Notre action repose notamment sur l’investissement dans les infrastructures, sans lequel aucun progrès durable n’est possible, et le soutien aux PME, qui permet de stimuler la croissance et d’élargir la base fiscale dans les pays fragiles. Nous intervenons en particulier dans les pays du voisinage européen, à commencer par l’Ukraine qui a reçu 4 milliards de financements depuis le début de l’invasion russe, mais aussi en Afrique, qui représente près de la moitié de nos financements hors UE avec un total de 3,1 milliards d’euros d’investissements en 2024 et en Amérique latine. Nous finançons des projets dans l’ensemble des secteurs essentiels : l’eau, l’agriculture durable, la santé, l’égalité femmes-hommes et l’énergie.
Nous travaillons également à développer des instruments innovants comme les clauses de suspension de la dette en cas de catastrophe naturelle. Ces mécanismes permettent aux pays vulnérables de suspendre temporairement leurs remboursements et d’éviter une crise de liquidité. Ils sont désormais inclus dans nos contrats.

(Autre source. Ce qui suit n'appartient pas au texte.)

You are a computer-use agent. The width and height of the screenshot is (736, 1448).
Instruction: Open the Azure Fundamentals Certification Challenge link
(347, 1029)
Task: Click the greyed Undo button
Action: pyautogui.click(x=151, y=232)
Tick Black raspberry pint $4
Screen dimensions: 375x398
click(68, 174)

C.E. : Les activités de la BEI en dehors de l’Europe reposent notamment sur les partenariats. Pouvez-vous nous en donner quelques exemples ?
A.F. : Notre nouvelle stratégie met l’accent sur des partenariats internationaux mutuellement bénéfiques et une voix européenne forte dans le monde. Cela veut également dire que les projets de la BEI à l’extérieur de l’Union européenne doivent être alignés sur les intérêts politiques, économiques et sécuritaires de l’UE dans les différentes régions du monde.
Nous avons aussi récemment signé à la conférence internationale sur le financement du développement à Séville plusieurs nouveaux partenariats avec des agences des Nations Unies – FAO, OMS, Programme alimentaire mondial – pour renforcer la sécurité alimentaire et l’accès aux soins. Nous investissons notamment dans la production locale de vaccins en Afrique, qui ne représente aujourd’hui qu’un peu plus de 1 % de la production mondiale. Enfin, nous soutenons également l’éradication de la polio et le renforcement des soins primaires.
L’Europe demeure très attachée au système multilatéral mis en place depuis près de 80 ans. Son leadership repose sur la stabilité de ses institutions démocratiques, des partenariats équitables, des investissements durables et une vision stratégique. La BEI est pleinement engagée pour mobiliser ses capacités financières et son expertise au service d’un développement plus juste, plus vert et plus résilient.